Ink-wash exhibit captures spirit of Shanghai and Beijing
“Two Sights to Tide,” a joint exhibition featuring 50 ink-wash paintings, created by Fan Cungang and Tang Zheming, is currently on display at the Bund 18 Jiushi Art Gallery through April 18.
Fan and Tang are considered to be two of the best ink-wash artists in Beijing and Shanghai, and this exhibition best reflects the connection and difference of the art nurtured in two of the nation’s biggest cities.
Fan, an advocate of implicative traditional Chinese painting, is known for his uncontrolled, spontaneous brushstrokes in the depiction of flowers, birds, vines and animals.
The seemingly careless brushwork, the interesting shapes of objects and the clever layouts of poems, calligraphy, painting and printing all point to the literati spirit of writing.
Fan’s work is heavily influenced by the Beijing School and his teacher, Wu Yueshi, who was a follower of Qi Baishi (1864-1957).
“Qi Baishi also learnt something directly from Wu Changshuo (1844-1927), the representative of Shanghai School,” Fan said.
“In other words, the Shanghai School and Beijing School have mutual influences over each other.”
The Shanghai School of artists all share a common cultural spirit and this concept points to an eclectic artistic interest and an open spirit of seeking new ideas.

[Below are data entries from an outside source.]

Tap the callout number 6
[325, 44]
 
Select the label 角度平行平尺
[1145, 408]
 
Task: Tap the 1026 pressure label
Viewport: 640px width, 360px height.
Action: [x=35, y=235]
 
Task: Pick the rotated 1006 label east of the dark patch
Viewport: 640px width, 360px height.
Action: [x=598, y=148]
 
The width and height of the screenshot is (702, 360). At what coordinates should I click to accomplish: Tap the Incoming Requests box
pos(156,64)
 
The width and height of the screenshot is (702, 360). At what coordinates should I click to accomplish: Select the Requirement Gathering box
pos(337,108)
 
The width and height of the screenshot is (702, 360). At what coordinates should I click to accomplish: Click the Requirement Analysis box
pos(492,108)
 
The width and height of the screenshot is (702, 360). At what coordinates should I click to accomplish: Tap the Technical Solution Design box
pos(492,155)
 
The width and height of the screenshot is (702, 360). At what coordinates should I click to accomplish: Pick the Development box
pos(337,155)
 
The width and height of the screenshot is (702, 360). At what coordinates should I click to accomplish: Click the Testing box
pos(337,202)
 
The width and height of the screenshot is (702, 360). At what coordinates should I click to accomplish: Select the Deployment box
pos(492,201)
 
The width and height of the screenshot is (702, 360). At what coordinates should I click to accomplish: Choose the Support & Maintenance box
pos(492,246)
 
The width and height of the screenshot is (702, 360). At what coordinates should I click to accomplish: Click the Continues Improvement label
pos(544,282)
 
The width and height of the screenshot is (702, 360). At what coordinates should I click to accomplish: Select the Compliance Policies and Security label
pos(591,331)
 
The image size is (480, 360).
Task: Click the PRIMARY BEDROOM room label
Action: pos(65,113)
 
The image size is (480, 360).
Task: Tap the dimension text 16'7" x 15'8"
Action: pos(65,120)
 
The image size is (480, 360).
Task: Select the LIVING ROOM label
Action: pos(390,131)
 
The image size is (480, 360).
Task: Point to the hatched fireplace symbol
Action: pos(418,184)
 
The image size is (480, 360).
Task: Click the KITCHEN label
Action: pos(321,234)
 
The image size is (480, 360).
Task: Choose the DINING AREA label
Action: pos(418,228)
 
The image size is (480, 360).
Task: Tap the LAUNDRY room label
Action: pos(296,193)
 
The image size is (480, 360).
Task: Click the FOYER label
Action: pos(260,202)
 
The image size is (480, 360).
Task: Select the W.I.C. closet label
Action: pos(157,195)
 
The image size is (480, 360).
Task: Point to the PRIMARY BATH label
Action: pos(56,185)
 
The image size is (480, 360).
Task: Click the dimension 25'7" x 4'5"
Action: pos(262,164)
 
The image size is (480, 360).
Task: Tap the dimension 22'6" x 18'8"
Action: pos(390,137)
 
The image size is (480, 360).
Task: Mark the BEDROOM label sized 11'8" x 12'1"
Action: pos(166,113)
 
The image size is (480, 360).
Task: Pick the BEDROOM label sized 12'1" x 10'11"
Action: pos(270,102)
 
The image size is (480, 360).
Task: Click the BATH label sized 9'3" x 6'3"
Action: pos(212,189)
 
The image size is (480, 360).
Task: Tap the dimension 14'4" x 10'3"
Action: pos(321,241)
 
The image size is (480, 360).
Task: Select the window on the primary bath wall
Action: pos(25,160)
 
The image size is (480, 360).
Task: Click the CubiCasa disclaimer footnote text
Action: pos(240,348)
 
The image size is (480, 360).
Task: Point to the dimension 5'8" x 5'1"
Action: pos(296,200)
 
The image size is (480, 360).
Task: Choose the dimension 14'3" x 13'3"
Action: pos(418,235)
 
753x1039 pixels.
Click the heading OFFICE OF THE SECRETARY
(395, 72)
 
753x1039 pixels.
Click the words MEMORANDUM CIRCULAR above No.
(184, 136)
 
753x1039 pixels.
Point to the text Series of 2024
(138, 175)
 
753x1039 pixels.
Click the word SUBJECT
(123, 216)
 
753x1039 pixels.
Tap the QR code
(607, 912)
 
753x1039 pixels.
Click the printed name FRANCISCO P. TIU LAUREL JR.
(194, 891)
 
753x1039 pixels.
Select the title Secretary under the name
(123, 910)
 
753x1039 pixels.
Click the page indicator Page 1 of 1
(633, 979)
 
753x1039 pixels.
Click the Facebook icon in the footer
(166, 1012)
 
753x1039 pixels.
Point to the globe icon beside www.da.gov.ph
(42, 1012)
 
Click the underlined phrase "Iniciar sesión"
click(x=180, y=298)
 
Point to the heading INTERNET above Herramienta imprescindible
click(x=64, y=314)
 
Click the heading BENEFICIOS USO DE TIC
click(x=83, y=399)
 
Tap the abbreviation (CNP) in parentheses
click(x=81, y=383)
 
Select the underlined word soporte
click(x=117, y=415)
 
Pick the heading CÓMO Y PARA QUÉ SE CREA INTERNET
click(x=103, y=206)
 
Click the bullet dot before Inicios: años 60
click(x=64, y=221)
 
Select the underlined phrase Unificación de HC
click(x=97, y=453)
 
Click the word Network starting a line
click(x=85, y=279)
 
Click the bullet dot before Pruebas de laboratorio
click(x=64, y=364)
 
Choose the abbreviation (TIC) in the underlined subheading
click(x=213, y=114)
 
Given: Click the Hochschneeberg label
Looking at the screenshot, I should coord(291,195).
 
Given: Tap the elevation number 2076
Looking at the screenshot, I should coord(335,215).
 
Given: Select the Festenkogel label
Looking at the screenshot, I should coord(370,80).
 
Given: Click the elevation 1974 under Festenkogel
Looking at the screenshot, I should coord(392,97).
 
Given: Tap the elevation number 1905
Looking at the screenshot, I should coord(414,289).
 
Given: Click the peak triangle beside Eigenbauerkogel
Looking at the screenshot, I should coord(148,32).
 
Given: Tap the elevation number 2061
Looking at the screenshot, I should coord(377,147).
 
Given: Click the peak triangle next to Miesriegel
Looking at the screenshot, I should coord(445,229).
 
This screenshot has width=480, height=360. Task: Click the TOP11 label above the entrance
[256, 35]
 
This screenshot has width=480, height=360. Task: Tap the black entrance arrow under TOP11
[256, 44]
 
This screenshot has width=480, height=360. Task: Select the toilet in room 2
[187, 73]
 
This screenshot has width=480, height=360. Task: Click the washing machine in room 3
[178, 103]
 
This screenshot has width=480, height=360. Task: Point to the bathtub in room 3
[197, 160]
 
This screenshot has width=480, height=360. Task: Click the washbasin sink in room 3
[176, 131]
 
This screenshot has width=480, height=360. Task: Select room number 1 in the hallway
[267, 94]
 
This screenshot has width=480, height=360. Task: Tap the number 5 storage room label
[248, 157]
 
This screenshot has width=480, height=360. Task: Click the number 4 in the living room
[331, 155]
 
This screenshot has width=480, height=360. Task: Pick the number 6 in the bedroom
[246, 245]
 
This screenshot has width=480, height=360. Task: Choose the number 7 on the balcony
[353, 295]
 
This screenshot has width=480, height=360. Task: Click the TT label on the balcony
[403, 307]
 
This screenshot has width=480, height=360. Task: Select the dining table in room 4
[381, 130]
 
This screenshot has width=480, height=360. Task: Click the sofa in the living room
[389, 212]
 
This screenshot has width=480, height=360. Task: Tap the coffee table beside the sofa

The modern flourishing of Shanghai School’s landscape painting is also closely related to Zhang Daqian (1899-1983), Wu Hufan (1894-1968) and Xie Zhiliu (1910-97).
They all studied and borrowed heavily from the Qing Dynasty (1644-1911) and Song Dynasty (960-1279) landscape paintings.
Tang Zheming, one of the top landscape painters, is good at putting the essence of the Shanghai School on the rice paper.
An ardent lover of traditional landscape painting, especially from the Northern Song Dynasty (960-1127), Tang has engaged in copying masterpieces for 30 years.
He burst onto the art scene in 2010 thanks to his ink-wash paintings that bear strong similarity to Song Dynasty masterpieces.
To trace the aesthetic spirit of the Song Dynasty with his brushwork, he polishes his technique and mood with great determination to capture the era’s exquisite technique of “stressing the literati’s life interest and spiritual integrity” to the leisurely world.
Rather than fully copying the past, Tang also fuses something new both in the composition and the colors under his brushstrokes to render a modern aesthetic taste in his paintings.